Napadli i pobili będąc w delegacji
Kryminalni ze Śródmieścia rozwikłali sprawę napadu, do którego doszło w sierpniu tego roku pod Rotundą. Jak ustalili policjanci, wśród 3 sprawców rozboju, dwóch było spoza Warszawy. Wczoraj mężczyźni zostali zatrzymani w województwie kujawsko-pomorskim. Zostały im przestawione zarzuty rozboju, za co grozi do 12 lat pozbawienia wolności.
Z relacji pokrzywdzonego wynikało, że kiedy szedł wraz z kolegą, pod Rotundą zaczepiło ich trzech mężczyzn. Wywiązała się sprzeczka słowna i mężczyźni zagrozili, że pobiją ich i zabiorą telefony. Od słów napastnicy przeszli do czynów. Jeden z mężczyzn po uderzeniu upadł na ziemię, drugi zaczął uciekać. Dobiegł do dworca i stąd wezwał Policję. Kiedy wrócił do Rotundy, jego kolega leżał nieprzytomny. Mężczyzna trafił do szpitala. Jak się okazało, skradziono mu telefon.

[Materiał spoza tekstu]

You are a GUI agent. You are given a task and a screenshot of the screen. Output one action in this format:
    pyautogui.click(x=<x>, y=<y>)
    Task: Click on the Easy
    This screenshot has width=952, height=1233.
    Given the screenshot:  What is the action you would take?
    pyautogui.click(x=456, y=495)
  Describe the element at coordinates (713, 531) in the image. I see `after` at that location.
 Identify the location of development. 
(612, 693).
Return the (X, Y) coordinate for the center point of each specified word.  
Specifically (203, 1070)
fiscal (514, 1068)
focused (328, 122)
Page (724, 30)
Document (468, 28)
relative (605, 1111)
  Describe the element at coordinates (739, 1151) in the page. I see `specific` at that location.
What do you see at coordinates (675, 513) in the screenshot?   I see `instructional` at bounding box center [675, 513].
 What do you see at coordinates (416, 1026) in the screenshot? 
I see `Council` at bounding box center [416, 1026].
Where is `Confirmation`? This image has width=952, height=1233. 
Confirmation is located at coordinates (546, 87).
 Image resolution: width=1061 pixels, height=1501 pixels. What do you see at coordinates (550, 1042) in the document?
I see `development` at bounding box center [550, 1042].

Kryminalni zaczęli pracować nad sprawą. Krok po kroku ustalali, kim mogli być napastnicy. W końcu ustalili, że dwóch z nich mieszka w województwie kujawsko-pomorskim. Podejrzenia policjantów potwierdziły się. Wytypowani przez nich sprawcy w momencie napadu przebywali w Warszawie, bo… byli w delegacji.
Kryminalni zatrzymali Dawida W. (l. 21) i jego kolegę Marcina K. (l. 21) w miejscach zamieszkania. Obaj mężczyźni zostali przewiezieni do komendy na ul. Wilczej. W prokuraturze przedstawiono im zarzuty rozboju, czym spowodowali ciężki uszczerbek na zdrowiu jednego z zaatakowanych mężczyzn. Jeszcze wczoraj sąd rejonowy zastosował wobec obu zatrzymanych środek zapobiegawczy w postaci tymczasowego aresztowania na trzy miesiące.